RECORDS FOR PROCESSING:
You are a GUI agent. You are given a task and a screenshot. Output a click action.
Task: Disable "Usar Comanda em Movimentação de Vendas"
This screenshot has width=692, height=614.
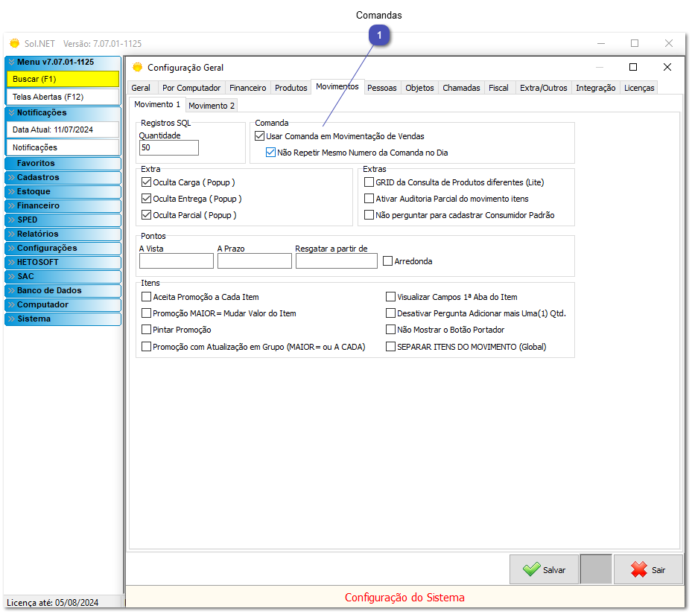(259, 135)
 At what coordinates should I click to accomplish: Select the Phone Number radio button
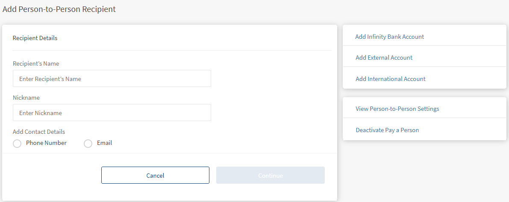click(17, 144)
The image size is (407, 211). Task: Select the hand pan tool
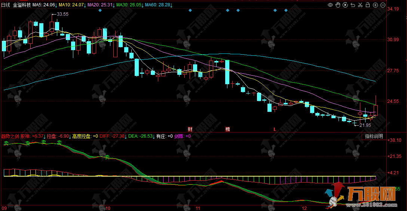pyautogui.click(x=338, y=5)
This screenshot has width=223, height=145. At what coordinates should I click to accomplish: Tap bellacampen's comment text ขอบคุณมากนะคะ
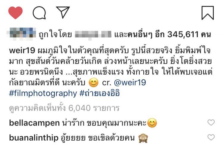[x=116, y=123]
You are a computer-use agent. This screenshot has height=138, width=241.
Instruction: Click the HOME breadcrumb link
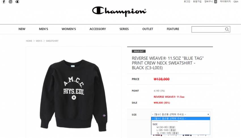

---

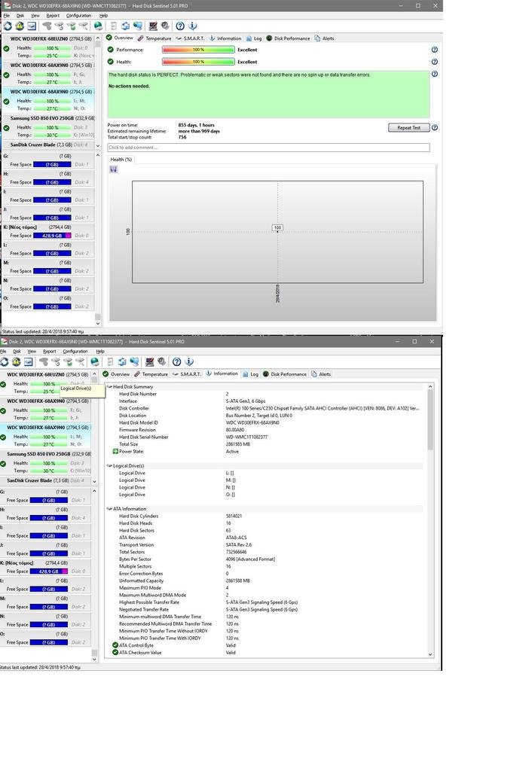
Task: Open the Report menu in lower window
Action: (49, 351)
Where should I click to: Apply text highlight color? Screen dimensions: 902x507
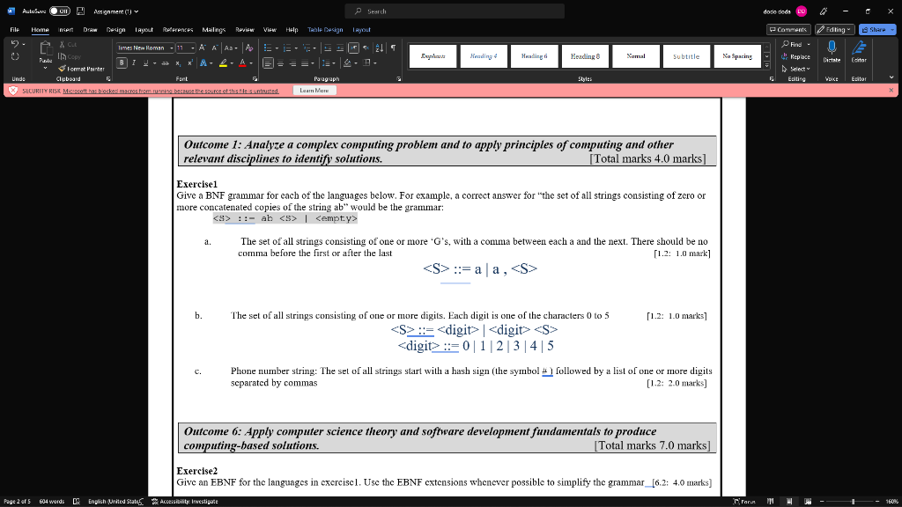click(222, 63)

WHAT NEEDS TO BE DONE: Render the material from the line containing "You are a GUI" down to the line containing "[x=116, y=123]", both included, as a Markdown table with the columns Number and Entry. Skip blank lines and leave the pictures out.

ANSWER TO THE PROBLEM:
| Number | Entry |
|---|---|
| 1 | You are a GUI agent. You are given a task and a screenshot. Output a click action. |
| 2 | Task: Disable "Usar Comanda em Movimentação de Vendas" |
| 3 | This screenshot has width=692, height=614. |
| 4 | (259, 135) |
| 5 |  At what coordinates should I click to accomplish: Select the Phone Number radio button |
| 6 | click(17, 144) |
| 7 | The image size is (407, 211). Task: Select the hand pan tool |
| 8 | pyautogui.click(x=338, y=5) |
| 9 | This screenshot has width=223, height=145. At what coordinates should I click to accomplish: Tap bellacampen's comment text ขอบคุณมากนะคะ |
| 10 | [x=116, y=123] |